Keller believes these "glorious good old days" are worth recording. "People forget very fast," Keller, now 64, told swissinfo.
The Swiss was born near Lake Constance. As a child he was fascinated by his mother's stories of being a governess to the managing director of the luxury Brown's hotel in London.
However, Keller's father was not so enamoured of his son's plans to go into the hotel industry, so Keller junior had to agree to train for three years as a chef before he could join the renowned Hotel School in Lausanne.
Upon graduating he immediately set his sights high – the Baur au Lac hotel in Zurich. He worked his way further up the ladder with stints at the Palace Hotel in Gstaad, the Palace Hotel in St Moritz, and the exclusive Hôtel du Cap d'Antibes – Edec Roc on the French Riviera.

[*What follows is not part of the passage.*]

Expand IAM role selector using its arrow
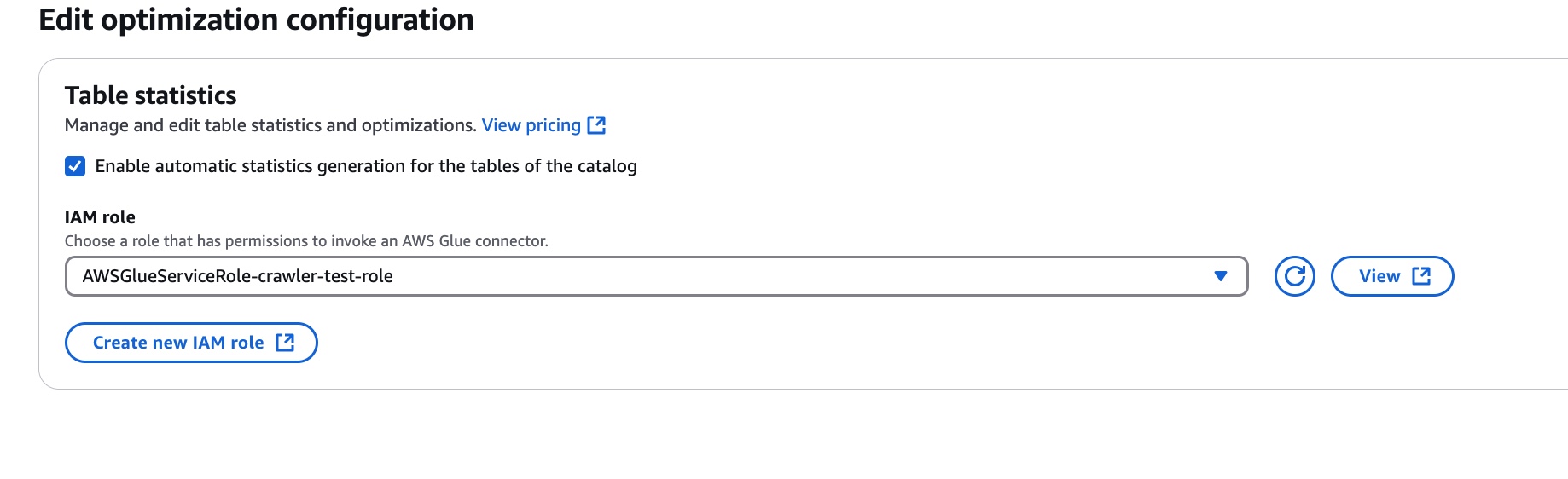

He first big break was the vice director's post at the Peninsula Hotel in colonial-era Hong Kong.
One special visitor to the hotel in the 1970s was Imelda Marcos. The wife of the then Philippines president may be famed for her enormous shoe collection, but Keller reveals that she liked to travel in big style as well.

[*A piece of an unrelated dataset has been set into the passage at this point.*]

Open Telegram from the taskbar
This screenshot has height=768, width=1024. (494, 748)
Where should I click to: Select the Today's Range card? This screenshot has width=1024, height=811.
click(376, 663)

No fewer than 25 Blue Ladies, or ladies in waiting, as well as countless bodyguards were needed to accompany the Iron Butterfly on her shopping trips. She would often reserve entire hotel floors – often at the last minute.
"Looking back it was so preposterous and crazy," Keller said. "When she stayed I usually had three hours sleep a day because she always got up at the end of my working day between eight and ten then it would start with whatever she wanted."
After three years Keller got a call offering him the directorship of the Palace Hotel in St Moritz.
"An Englishman, a very good friend in the trade, said to me about my appointment, 'Max I'm very happy for you, but you have to know that from now on you can only go sideways or down'".
The 1980s were still a time of glitz, glamour and parties – the Aga Khan, Alfred Hitchcock and King Juan Carlos of Spain were all guests during this era.
"What fascinated me was that I was dealing with the war generation. Nowadays you have a generation of people who have never seen anything but prosperity and wellbeing and that doesn't make characters," Keller explained.
Keller said sometimes toughness was needed towards rich guests who could be arrogant, snobby and pushy.
He tells of how he plucked up the courage to bar one of the rowdy sons of Stavros Niarchos, of the super-wealthy Greek shipping dynasty. This was accepted by the family, earning him respect in St Moritz society.
But it was important not to get carried away. "You are always with the scene, but you are never part of it as a director," said Keller, adding that this gave him the necessary distance to write the book.
After resigning from the palace job, he had a disappointing experience at an establishment in Vienna, "what my friend said, sideways or down", before leaving the industry altogether.
Nowadays he divides his time between Denmark – his wife is Danish - and Winterthur, where he is treasurer in his brother's company. Being away from the hotel industry has made him realise there are other sides to life, he says.
"I'm happy to be out of the hotel business," Keller said. "It was fun but it was all absorbing."
swissinfo, Isobel Leybold-Johnson in Winterthur
"Via St. Moritz nach Hong Kong und zurück" (Via St Moritz to Hong Kong and back) is published in German by the Swiss publishers Verlag Neue Zürcher Zeitung. It has been a success and is on its third edition.
An English version of the text exists, but Keller has not yet found a publisher.